# Stone Veneer over Cinder Blocks



## JulesB (Jan 19, 2011)

I have a cinderblock foundation home that I'd like to stone veneer the exterior. I'm experienced at setting tile, but have little masonary experience.

I did a brief search both here at the site, and googled, and either found little info specific to cinders, or more, conflicting opinions on the prep work. Some say metal lathe, some not. Some say to put a scratch coat on first, and wait 2 hours, others wait 48 hours. Some said just butter the backs, and stick them on........etc, etc.

Here are the specifics to my application. I'll be running a band, ranging from 2' to 4' tall around the entire perimeter of the home. The blocks have never been painted, nor do I see any signs of sealing. I have a 2x8 skirt around the perimeter just above the cinders. I've not chose the veneer yet, but plan for it to be no thicker/taller than 1 3/4", so that it doesn't stick out further than the skirt.

Can someone please advise me on the proper application?
Thanks!
Regards,
Jules


----------



## JulesB (Jan 19, 2011)

Another question -

My plan was to build up some dirt around the foundation to help with runoff, after installing the veneer. Any issues with putting dirt directly against the stone veneer??


----------



## Bud Cline (Mar 12, 2006)

All of the stone veneers I am familiar with are in reality concrete. A little dirt on them or burying a few isn't going to hurt anything that I can see.

As far as an installation method...all of those products come with instructions.:yes:


----------



## JulesB (Jan 19, 2011)

Bud Cline said:


> As far as an installation method...all of those products come with instructions.:yes:


You mean, read the instructions?? That's asking a little much, isn't it? 

I am probably trying to over-think it. The internet is a double edged sword. Just in the brief time I've researched it today, I've learned a lot, but also been given too many things to worry about....

thanks for chiming in.
Jules


----------



## Bud Cline (Mar 12, 2006)

> You mean, read the instructions??


Yes, when all else fails - resort to the instructions.



> I am probably trying to over-think it.


Yup!



> I've learned a lot, but also been given *too many things to worry about....*


Like what? What's to worry about? Follow the instructions.

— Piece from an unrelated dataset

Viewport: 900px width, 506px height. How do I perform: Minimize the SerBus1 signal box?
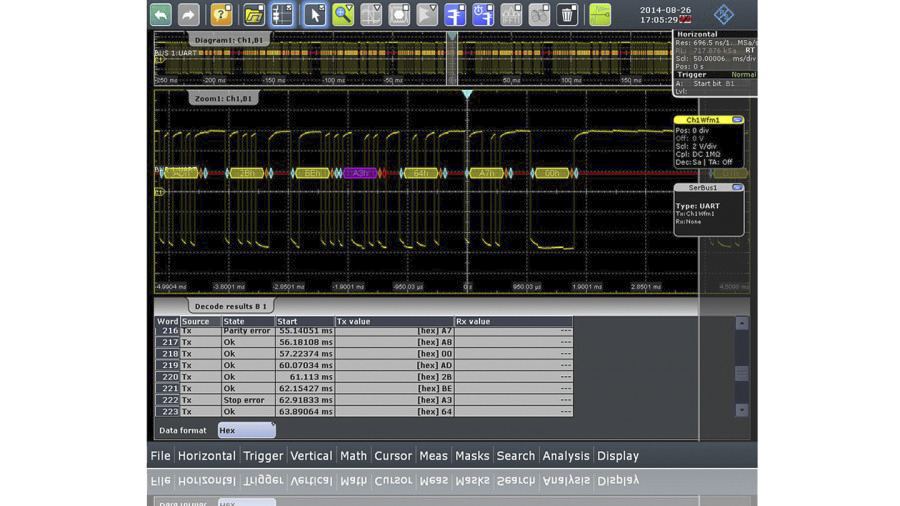click(x=737, y=187)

_Always follow the manufacturer’s recommendations as the first source of information..._
_I read that somewhere!_


----------



## JulesB (Jan 19, 2011)

Bud Cline said:


> Like what? What's to worry about? Follow the instructions.
> 
> _Always follow the manufacturer’s recommendations as the first source of information..._
> _I read that somewhere!_


Yeah, seems like I read it not to long ago myself...... 

First, I didn't know that stone veneers came with instructions. That's a bonus. I've bought a box or two of tile over the years. Never ran into anything that resembled instructions.
Really, the only thing that I ran into that could be of possible real concern was the manufactered stone has a high moisture absorption rate, compared to natural stone. The site went on to discuss seperation from the structure issues, due to contraction/expansion.......like I said. looking too hard for stuff to worry about.


----------



## Bud Cline (Mar 12, 2006)

> That's a bonus. I've bought a box or two of tile over the years. Never ran into anything that resembled instructions.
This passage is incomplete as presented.